Negotiations in broken English for a helicopter evacuation were afoot between all three captains. The difficulty was how to implement it, as the only helicopter (the massive Chinese KA37) had too large a blade diameter to land on Aurora Australis’ flight deck, and the Australian captain was not prepared to allow passengers to be landed onto ice.
By now politics had entered the fray. Negotiations were afoot to order the US Polar Star (at 90,000hp the world’s most powerful icebreaker) to our vicinity. That evening our captain fielded two satellite calls from the Russian foreign minister demanding that he avoid the national disgrace of being rescued by Americans, and the Chinese were equally horrified.

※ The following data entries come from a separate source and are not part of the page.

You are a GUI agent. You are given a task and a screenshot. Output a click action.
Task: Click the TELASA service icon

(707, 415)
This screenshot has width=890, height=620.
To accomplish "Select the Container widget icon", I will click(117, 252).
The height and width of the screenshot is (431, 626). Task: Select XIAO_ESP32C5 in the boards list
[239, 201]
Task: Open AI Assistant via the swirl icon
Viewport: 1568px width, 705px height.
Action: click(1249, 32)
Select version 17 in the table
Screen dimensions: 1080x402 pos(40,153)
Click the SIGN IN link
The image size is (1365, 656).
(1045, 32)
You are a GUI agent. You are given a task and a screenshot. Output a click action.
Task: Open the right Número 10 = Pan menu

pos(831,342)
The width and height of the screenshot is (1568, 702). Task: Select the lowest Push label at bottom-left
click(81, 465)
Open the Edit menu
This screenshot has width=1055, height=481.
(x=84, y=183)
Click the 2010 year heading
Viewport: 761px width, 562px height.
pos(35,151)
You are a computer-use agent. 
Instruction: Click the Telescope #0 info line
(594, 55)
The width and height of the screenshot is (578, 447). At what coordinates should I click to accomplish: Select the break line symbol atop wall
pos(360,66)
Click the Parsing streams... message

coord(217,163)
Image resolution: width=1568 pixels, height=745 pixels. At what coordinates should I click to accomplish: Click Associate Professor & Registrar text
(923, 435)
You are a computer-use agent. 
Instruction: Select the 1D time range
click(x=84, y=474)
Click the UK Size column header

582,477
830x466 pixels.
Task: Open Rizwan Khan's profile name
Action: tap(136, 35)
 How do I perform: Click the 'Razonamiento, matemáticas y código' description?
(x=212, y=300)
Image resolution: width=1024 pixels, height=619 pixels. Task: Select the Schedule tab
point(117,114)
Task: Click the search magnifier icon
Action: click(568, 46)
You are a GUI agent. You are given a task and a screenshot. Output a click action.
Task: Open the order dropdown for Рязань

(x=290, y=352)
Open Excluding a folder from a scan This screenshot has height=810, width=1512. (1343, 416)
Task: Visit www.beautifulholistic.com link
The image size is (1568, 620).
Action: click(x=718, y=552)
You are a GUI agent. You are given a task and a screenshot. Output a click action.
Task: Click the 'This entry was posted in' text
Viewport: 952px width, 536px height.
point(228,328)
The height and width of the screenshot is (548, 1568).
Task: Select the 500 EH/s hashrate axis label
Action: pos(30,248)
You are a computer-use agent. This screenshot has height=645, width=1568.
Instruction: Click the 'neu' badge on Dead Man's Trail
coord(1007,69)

Despite being sober on New Year’s Day we were once again weather-bound. But the Australians had located a stable embedded floe that they were prepared to let us land on. When the visibility
cleared late next day, things happened very fast.
A crude landing zone was marked out with soy sauce and powdered drinking chocolate on some flat ice near Shokalskiy, and the Chinese flew in. A dozen orange-clad figures leapt out to lay wide planks under the runners. We formed a human chain to transfer dozens of freeze-dried food containers which had been sent from the Australian ship to help sustain the Russian crew.
It was an emotional time – seeming very wrong to be whisked away in groups of ten, leaving so many Russians and Chinese to an uncertain future, even though the Polar Star was on its way.
There is an irony in the final turn of events. Our 52 evacuees spent a month aboard the Australian icebreaker, diverting back to Casey Station before discharge in Hobart. Meanwhile, Polar Star had not yet reached the stricken vessels when, against all odds, the entire 45km wide ice-field began to
pivot anticlockwise. Both ships were lucky enough to work their way out through the crack before the next SE gale slammed it shut permanently. The Russian crew were back in civilisation before we were.
Jon and Barbara Tucker lived and voyaged aboard their traditional ketch New Zealand Maid for over two decades, bringing up five sons in the process. Jon’s first book, Snow Petrel, has become a high latitude sailing classic.